Extracted data entries:
######

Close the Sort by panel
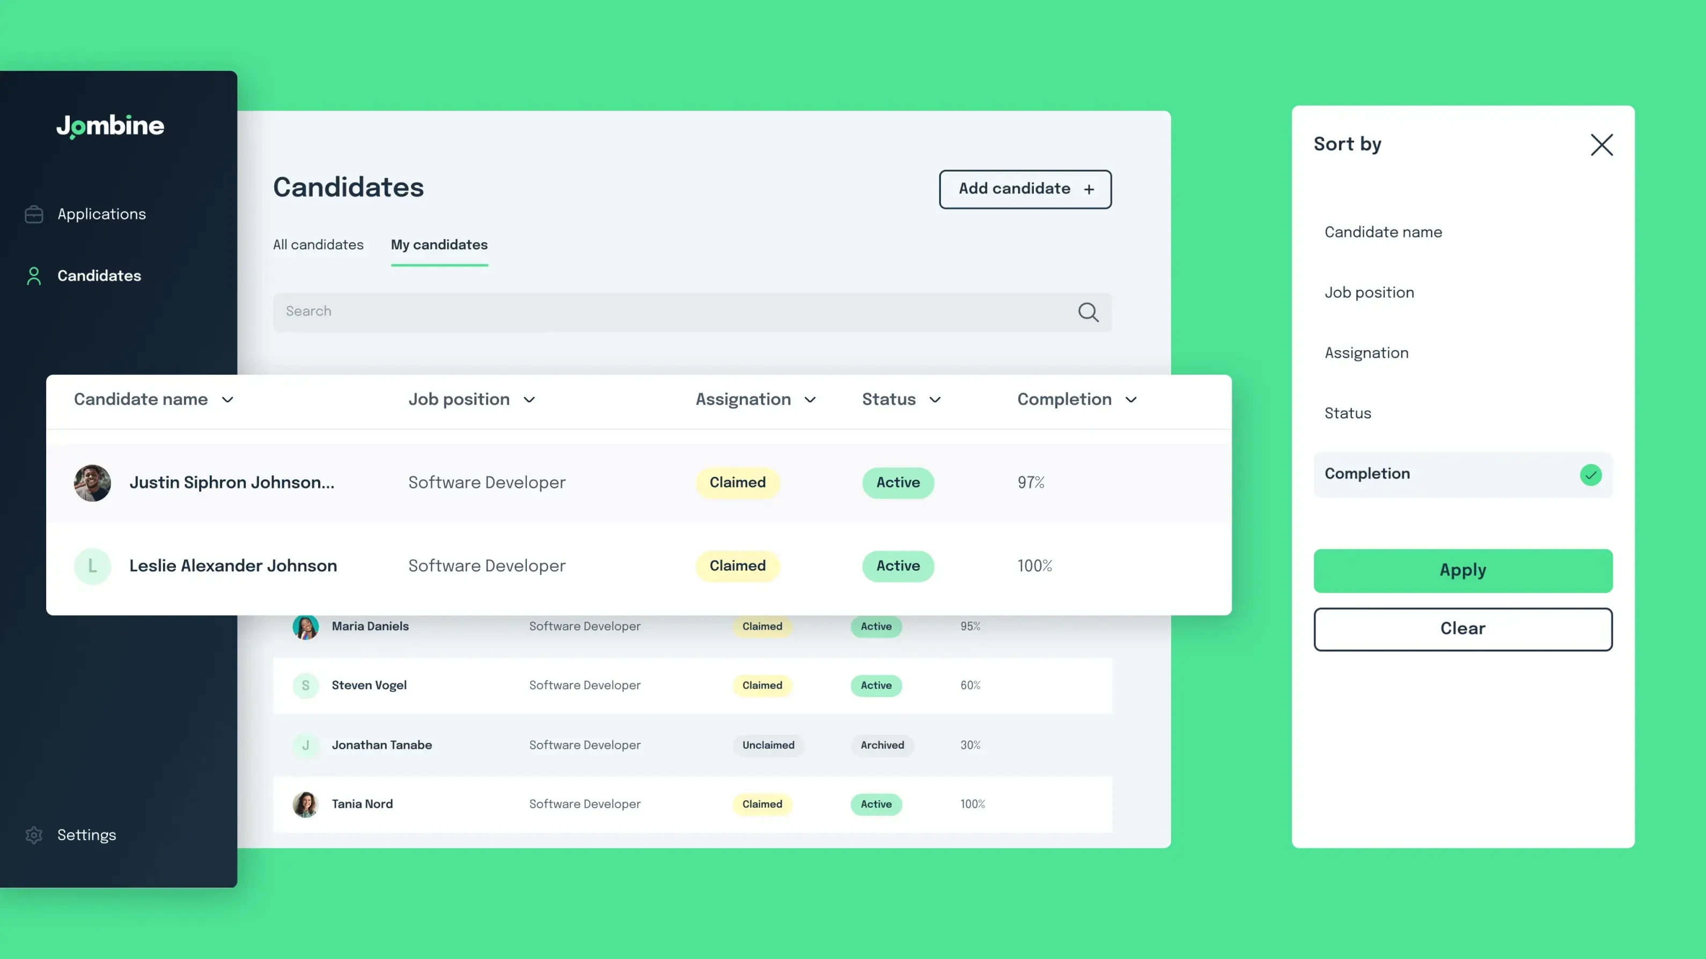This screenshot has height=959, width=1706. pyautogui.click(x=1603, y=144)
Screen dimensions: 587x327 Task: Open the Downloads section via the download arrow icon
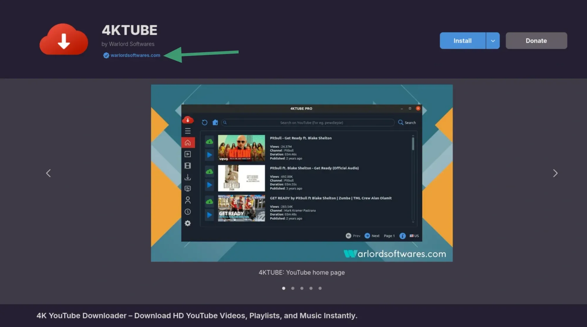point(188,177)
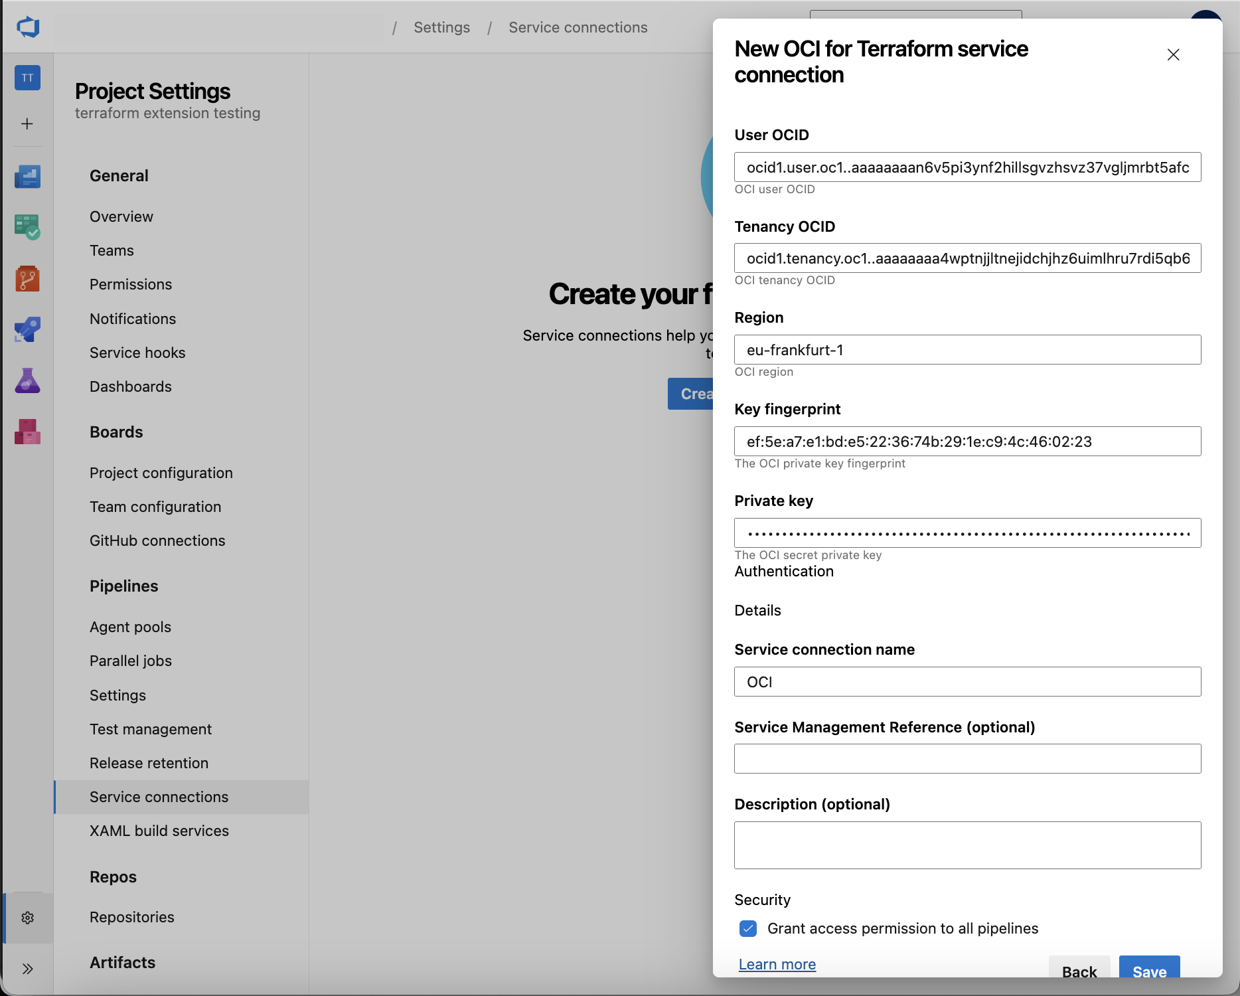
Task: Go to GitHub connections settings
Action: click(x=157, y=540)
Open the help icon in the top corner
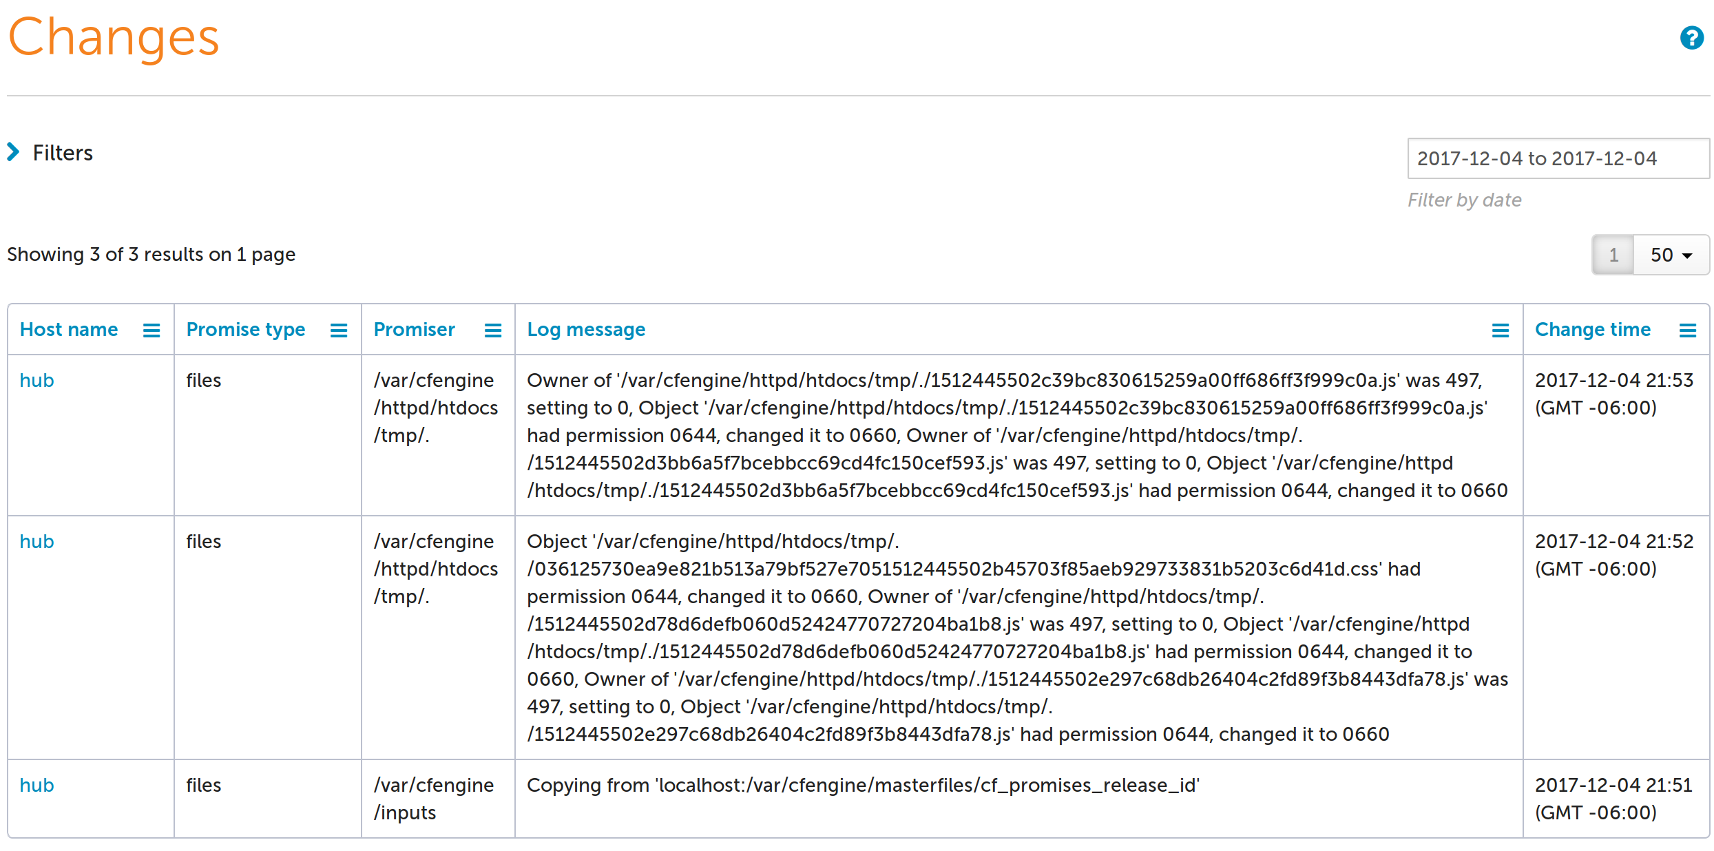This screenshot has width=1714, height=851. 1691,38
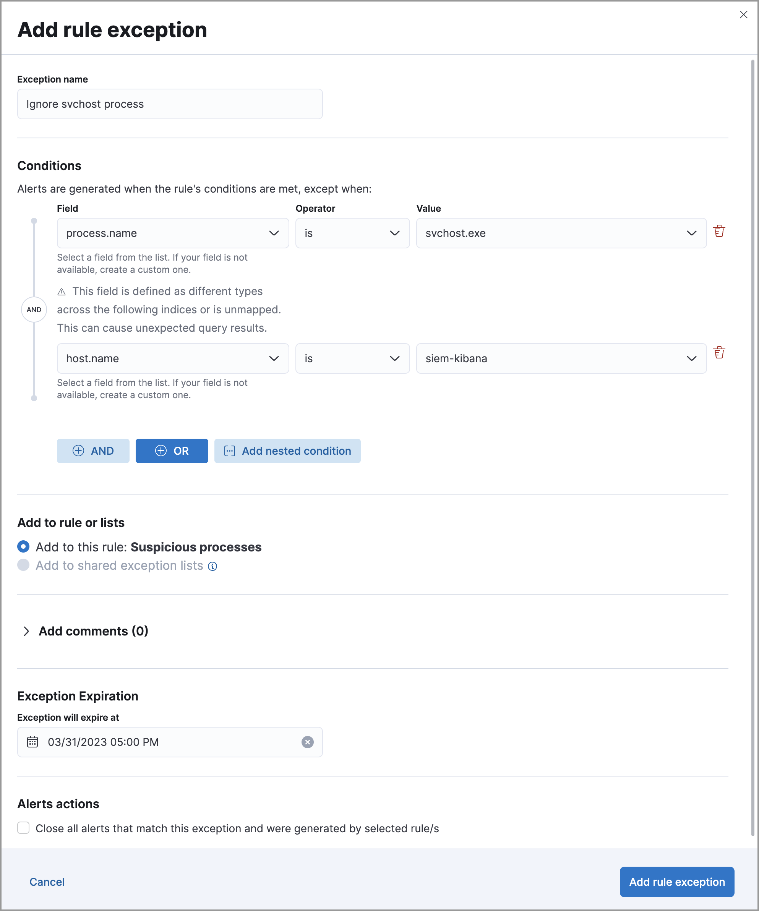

######

• **Description of the task**:
Working from the line with "Screen dimensions: 587x327" down through the last line of the records, give every line again exactly, but no pictures.

• **Finished exercise**:
Screen dimensions: 587x327 Task: Open the Downloads section via the download arrow icon
point(188,177)
Task: Go to GitHub connections settings
Action: click(x=157, y=540)
Open the help icon in the top corner
This screenshot has width=1714, height=851. 1691,38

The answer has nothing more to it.